TO DO: Lay out the lines between the one holding "The image size is (569, 281)." and the one holding "Looking at the screenshot, I should tap(136, 147).", inclusive, as a Markdown table with the columns Row and Line. Leave out any blank lines.

RECORDS:

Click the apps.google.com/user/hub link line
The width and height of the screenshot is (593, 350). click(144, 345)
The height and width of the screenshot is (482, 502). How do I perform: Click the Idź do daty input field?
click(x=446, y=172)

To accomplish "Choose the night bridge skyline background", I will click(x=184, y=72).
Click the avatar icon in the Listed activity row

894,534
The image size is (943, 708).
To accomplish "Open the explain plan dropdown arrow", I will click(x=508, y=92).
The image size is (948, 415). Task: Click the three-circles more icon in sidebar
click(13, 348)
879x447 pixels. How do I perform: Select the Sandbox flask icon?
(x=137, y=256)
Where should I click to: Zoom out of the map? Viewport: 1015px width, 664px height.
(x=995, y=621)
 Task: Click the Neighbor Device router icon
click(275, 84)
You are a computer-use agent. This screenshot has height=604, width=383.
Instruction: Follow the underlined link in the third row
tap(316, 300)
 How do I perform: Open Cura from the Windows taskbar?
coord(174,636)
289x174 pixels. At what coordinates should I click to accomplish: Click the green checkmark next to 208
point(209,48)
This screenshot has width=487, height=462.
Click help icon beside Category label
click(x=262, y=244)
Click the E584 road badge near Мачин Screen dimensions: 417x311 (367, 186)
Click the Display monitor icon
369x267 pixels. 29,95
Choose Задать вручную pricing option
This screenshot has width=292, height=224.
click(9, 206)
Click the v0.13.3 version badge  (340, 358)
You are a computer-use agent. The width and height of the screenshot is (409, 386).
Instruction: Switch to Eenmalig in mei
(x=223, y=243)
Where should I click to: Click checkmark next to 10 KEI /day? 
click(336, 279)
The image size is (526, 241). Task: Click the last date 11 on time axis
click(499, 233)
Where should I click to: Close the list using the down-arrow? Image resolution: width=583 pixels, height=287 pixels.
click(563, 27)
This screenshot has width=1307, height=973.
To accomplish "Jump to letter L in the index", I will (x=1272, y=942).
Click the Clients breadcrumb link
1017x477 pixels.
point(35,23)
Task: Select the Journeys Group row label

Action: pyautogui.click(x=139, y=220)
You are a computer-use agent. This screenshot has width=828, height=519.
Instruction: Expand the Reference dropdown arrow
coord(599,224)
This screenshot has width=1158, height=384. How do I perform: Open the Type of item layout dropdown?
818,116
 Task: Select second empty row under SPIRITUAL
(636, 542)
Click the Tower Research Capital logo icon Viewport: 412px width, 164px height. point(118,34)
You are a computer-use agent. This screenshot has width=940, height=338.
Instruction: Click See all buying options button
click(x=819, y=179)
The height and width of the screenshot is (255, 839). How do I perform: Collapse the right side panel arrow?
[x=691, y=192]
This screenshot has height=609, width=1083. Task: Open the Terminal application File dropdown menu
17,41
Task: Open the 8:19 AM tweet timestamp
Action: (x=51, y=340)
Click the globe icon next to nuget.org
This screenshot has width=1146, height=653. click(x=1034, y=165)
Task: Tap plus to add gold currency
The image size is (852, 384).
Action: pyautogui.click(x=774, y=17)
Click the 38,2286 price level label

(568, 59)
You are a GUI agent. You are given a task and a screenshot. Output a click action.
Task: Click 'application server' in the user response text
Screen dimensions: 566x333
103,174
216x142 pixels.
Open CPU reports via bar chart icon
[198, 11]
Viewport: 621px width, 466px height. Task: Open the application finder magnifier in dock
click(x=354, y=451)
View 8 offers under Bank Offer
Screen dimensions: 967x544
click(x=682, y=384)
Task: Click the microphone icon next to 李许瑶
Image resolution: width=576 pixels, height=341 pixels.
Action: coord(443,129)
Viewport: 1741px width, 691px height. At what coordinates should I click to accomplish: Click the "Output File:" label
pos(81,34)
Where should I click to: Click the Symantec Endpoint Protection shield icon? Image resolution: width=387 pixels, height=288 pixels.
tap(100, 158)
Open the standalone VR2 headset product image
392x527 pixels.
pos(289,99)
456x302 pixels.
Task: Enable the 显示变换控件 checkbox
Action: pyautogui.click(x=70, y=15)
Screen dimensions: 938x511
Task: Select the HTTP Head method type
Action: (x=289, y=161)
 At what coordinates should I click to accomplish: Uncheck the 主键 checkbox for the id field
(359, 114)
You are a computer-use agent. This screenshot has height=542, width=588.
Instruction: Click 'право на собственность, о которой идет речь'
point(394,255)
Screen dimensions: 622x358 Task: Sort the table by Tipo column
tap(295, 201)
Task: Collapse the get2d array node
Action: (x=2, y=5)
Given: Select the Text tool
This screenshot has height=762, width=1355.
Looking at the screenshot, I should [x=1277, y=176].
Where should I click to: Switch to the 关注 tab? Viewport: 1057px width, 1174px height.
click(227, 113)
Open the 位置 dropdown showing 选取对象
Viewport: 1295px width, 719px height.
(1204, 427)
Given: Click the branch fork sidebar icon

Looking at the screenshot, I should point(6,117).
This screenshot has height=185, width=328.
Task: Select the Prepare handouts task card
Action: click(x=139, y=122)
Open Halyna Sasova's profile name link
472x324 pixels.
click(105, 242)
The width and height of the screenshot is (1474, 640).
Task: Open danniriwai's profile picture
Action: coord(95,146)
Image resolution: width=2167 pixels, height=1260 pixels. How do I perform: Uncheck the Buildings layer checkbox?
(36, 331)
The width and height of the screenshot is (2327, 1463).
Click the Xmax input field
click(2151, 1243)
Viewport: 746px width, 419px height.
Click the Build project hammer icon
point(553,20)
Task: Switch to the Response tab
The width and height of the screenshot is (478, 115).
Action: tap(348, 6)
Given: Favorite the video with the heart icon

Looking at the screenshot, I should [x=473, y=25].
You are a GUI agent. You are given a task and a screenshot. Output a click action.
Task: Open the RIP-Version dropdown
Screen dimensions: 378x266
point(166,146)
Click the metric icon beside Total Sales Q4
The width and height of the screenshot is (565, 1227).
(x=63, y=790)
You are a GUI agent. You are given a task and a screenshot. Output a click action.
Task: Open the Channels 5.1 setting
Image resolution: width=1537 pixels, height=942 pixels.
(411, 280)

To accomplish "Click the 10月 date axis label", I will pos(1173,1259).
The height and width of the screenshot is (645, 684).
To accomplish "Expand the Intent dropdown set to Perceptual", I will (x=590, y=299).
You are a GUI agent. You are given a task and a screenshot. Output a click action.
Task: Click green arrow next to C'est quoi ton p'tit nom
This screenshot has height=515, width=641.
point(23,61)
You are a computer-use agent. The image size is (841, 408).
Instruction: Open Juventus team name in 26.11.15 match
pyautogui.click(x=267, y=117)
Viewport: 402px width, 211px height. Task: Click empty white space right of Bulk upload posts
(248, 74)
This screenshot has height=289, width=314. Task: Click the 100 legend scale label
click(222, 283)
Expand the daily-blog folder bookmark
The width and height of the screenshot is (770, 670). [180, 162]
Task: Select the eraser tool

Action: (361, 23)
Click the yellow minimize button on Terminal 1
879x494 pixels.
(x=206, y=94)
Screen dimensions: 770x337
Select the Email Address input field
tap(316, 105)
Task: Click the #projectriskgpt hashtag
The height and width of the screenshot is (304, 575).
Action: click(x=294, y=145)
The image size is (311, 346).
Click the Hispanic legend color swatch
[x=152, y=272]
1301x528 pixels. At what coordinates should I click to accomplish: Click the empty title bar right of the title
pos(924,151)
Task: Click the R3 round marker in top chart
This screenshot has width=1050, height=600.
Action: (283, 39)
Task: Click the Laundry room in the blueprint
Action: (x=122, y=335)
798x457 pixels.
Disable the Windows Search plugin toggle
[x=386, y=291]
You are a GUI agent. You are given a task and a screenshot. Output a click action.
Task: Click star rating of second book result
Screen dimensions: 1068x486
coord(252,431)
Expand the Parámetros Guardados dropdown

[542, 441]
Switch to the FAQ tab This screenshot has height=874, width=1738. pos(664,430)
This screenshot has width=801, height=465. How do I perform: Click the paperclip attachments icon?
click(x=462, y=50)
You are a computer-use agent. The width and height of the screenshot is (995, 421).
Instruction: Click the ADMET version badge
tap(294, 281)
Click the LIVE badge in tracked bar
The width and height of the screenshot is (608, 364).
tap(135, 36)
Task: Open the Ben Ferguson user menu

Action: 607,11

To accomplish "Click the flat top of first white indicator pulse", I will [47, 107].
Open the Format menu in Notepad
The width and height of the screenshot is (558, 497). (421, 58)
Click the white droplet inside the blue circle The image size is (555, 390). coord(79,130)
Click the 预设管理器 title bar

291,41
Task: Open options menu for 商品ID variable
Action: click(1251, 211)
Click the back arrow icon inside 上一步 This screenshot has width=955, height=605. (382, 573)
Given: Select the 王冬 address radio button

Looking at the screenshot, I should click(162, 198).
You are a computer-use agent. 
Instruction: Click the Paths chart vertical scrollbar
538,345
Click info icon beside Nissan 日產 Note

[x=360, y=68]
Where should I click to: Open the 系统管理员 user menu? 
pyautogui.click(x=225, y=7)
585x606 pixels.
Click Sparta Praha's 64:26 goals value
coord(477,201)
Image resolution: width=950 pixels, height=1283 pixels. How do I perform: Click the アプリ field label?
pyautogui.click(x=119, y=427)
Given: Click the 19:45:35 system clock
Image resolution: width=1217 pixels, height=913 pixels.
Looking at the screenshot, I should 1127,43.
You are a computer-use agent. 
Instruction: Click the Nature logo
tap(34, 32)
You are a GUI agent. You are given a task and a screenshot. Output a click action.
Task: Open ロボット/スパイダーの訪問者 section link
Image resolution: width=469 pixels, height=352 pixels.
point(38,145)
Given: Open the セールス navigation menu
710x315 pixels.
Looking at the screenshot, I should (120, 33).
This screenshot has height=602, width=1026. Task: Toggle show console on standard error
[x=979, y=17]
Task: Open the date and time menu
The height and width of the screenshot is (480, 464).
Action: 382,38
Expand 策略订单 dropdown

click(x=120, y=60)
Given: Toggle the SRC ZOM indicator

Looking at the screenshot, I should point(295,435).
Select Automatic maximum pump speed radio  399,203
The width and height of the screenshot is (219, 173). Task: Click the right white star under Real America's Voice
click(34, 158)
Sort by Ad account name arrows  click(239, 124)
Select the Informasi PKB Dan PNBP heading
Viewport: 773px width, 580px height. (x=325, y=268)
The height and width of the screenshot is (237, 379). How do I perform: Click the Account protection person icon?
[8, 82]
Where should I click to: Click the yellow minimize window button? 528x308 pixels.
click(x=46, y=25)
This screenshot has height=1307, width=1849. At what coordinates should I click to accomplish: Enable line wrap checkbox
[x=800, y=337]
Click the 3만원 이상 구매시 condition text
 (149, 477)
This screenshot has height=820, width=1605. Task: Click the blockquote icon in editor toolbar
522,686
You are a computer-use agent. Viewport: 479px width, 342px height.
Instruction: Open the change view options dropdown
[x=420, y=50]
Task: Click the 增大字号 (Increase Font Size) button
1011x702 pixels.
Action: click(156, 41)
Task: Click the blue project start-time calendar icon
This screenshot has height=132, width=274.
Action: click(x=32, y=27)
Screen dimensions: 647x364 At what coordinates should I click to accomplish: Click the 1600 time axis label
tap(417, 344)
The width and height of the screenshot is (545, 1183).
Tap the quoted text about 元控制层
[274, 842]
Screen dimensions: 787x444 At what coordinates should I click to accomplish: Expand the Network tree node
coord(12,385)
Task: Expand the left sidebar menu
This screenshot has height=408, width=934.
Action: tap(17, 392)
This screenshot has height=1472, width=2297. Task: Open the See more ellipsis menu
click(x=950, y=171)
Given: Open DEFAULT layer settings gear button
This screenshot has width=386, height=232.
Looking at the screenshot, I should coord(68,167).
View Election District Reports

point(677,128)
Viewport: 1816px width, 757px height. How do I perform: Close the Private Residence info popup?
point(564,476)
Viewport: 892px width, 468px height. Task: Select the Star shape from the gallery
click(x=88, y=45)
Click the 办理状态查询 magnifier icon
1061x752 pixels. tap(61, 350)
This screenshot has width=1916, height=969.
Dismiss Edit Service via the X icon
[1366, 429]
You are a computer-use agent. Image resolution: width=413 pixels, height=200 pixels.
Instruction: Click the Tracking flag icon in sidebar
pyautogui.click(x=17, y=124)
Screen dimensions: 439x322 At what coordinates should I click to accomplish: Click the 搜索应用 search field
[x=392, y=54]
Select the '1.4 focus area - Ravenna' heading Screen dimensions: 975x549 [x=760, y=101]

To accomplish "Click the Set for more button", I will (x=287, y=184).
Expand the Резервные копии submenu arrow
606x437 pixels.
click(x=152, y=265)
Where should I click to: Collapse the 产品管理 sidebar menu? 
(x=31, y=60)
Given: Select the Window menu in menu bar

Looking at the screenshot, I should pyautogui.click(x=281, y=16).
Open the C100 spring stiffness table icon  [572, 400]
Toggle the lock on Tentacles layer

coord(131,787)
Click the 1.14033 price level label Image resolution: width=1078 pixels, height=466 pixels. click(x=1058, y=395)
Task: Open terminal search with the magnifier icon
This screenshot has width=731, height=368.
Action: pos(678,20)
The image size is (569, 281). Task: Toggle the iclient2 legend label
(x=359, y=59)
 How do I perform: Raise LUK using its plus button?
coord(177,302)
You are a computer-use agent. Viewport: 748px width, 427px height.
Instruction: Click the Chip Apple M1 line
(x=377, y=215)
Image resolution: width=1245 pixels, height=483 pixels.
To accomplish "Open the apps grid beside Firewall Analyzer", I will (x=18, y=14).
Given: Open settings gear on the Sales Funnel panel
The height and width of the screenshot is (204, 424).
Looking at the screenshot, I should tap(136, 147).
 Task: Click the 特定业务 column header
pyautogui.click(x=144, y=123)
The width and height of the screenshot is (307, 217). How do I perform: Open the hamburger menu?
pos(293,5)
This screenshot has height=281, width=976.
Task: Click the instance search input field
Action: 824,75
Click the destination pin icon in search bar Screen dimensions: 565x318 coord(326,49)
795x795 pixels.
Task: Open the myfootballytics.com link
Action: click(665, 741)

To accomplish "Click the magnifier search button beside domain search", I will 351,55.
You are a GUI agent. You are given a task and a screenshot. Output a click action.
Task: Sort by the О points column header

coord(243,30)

RESULT BELOW:
| Row | Line |
|---|---|
| 1 | The image size is (569, 281). Task: Toggle the iclient2 legend label |
| 2 | (x=359, y=59) |
| 3 |  How do I perform: Raise LUK using its plus button? |
| 4 | coord(177,302) |
| 5 | You are a computer-use agent. Viewport: 748px width, 427px height. |
| 6 | Instruction: Click the Chip Apple M1 line |
| 7 | (x=377, y=215) |
| 8 | Image resolution: width=1245 pixels, height=483 pixels. |
| 9 | To accomplish "Open the apps grid beside Firewall Analyzer", I will (x=18, y=14). |
| 10 | Given: Open settings gear on the Sales Funnel panel |
| 11 | The height and width of the screenshot is (204, 424). |
| 12 | Looking at the screenshot, I should tap(136, 147). |